Dismayed but undeterred, the author has done several virtual readings while sheltering in place, as well as a radio show, podcast, and now a Q&A with Illuminate.

Farnsworth’s mission was to write about nature, from nature, during extended visits to five environmental field stations in the western U.S. During that time, he felt that he was encountering “a new golden age of natural history.”

In each site, he teams up with scientists, citizen scientists, rangers, stewards, and graduate students engaged in long-term ecological study, all the while scribbling notes about what he sees and hears and feels in the moment.

We talked to Farnsworth about “Nature Beyond Solitude,” an excerpt of which will appear in the upcoming spring edition of the Santa Clara Magazine.

An opportunity to hear him read from and discuss his book is slated for Wed., March 31, during an afternoon Zoom event sponsored by the Alumni Association, the Center for Sustainability, and the University Library. Registration is encouraged.

 

This book is about your six-month journey, but it’s also a journey we get to experience through your eyes and ears. What message do you hope resonates with readers?
If there’s a central goal I have for all my books, it’s to connect or reconnect readers with nature through my observations. I didn’t really have a message for those readers when I set off on this project, at least not the way a preacher has a message to confer. Rather, I was happy to share some of my learnings during my six months afield.

You write that Henry David Thoreau’s “Walden” was a manifesto to you in your youth. Was that your inspiration to become a lifelong student—and then teacher—of environmental writing and literature?
My career trajectory was not as deliberate as it might appear. My life has been an accident of a one-thing-leads-to-the-next fortuity where my guardian angel manages to keep me from ruin. That said, the one thing I’ve always carried away from Thoreau was the high-level objective to live life more deliberately. “Nature Beyond Solitude” continues that project.

I resonate with being called a life-long student. I earned my first masters degree in 1999, which was 25 years after earning my B.A. The second masters degree wasn’t earned until 2005, and I was almost 60 years old by the time I was awarded my Ph.D. What this meant was that I was a grad student for seven of my first 11 years on the SCU faculty. I think I got along so well with students because I was one myself.

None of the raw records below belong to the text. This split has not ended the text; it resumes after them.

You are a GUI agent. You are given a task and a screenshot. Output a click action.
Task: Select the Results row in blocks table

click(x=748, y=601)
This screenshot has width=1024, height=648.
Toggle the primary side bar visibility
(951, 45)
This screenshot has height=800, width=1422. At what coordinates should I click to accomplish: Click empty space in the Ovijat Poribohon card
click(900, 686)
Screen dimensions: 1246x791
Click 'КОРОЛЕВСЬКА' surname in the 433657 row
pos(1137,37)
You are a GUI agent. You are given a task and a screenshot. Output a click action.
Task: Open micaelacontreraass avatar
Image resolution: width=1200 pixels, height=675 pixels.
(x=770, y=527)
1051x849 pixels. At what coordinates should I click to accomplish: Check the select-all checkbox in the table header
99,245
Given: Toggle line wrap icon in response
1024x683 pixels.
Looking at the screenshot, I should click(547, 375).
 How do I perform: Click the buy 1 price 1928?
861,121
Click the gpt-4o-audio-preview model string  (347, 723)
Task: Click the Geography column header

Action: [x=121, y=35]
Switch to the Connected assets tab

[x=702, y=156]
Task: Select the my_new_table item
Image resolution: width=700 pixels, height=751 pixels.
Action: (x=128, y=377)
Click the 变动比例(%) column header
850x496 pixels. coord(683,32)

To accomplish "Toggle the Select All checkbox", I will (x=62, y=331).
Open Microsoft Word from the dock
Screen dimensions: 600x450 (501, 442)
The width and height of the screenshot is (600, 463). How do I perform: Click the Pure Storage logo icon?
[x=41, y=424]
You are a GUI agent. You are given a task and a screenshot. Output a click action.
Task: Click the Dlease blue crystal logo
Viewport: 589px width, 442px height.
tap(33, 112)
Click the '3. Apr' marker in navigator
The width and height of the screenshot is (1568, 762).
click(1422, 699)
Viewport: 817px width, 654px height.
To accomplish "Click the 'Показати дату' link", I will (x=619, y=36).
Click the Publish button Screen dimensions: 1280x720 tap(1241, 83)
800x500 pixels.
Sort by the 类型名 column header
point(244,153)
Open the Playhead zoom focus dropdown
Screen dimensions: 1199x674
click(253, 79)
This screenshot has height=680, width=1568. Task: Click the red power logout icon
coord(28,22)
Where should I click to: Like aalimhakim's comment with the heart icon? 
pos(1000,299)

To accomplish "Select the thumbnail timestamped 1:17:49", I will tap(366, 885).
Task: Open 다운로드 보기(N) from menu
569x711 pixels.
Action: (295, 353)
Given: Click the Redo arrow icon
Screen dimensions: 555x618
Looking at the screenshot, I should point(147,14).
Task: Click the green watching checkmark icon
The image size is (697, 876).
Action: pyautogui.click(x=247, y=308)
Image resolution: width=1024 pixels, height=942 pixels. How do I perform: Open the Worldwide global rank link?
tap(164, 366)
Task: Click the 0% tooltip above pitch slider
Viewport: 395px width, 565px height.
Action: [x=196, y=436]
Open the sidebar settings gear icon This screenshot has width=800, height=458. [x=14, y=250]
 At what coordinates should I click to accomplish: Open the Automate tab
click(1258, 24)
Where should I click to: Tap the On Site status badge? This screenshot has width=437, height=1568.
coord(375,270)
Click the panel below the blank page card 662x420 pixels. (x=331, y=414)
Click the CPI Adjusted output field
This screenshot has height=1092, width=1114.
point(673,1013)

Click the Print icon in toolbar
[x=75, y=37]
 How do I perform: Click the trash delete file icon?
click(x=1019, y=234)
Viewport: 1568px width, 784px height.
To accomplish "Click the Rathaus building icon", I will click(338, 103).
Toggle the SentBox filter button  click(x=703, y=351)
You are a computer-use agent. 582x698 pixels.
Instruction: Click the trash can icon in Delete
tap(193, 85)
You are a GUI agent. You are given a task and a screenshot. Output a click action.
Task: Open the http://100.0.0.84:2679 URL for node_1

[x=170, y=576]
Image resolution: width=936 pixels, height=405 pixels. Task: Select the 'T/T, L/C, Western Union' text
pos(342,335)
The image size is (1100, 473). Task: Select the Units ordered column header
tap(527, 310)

Your goal was to write “in situ,” or within the scenery, as often as possible. Were there days when you wished you could record some of your conversations, sights and sounds on your cell phone, and transcribe those as well?
Well, four of the five field stations I visited were too remote to have cell coverage. However, for artistic reasons I was glad to take a low-tech approach. I worked out of two Moleskine notebooks the whole time, a pocket-sized one where I could jot down quick notes while on the trail, and a 9x5 inch one that I kept in my daypack where I could put together actual paragraphs whenever possible, especially during interviews. Those larger notebooks, by the way, are now part of the archives in the SCU library. I filled up more than a dozen of them, if I remember correctly. It was difficult to part with them, but I was honored that the University wanted to preserve them.

One of the ways I made things work was whenever possible I restricted my field activity to four or five hours per day. That way I could spend another four hours in the afternoon transcribing my field notes. I needed an hour of transcription for almost every hour afield, which meant that eight hours in the field would result in a 16-hour workday. That would be too much, especially during a sabbatical.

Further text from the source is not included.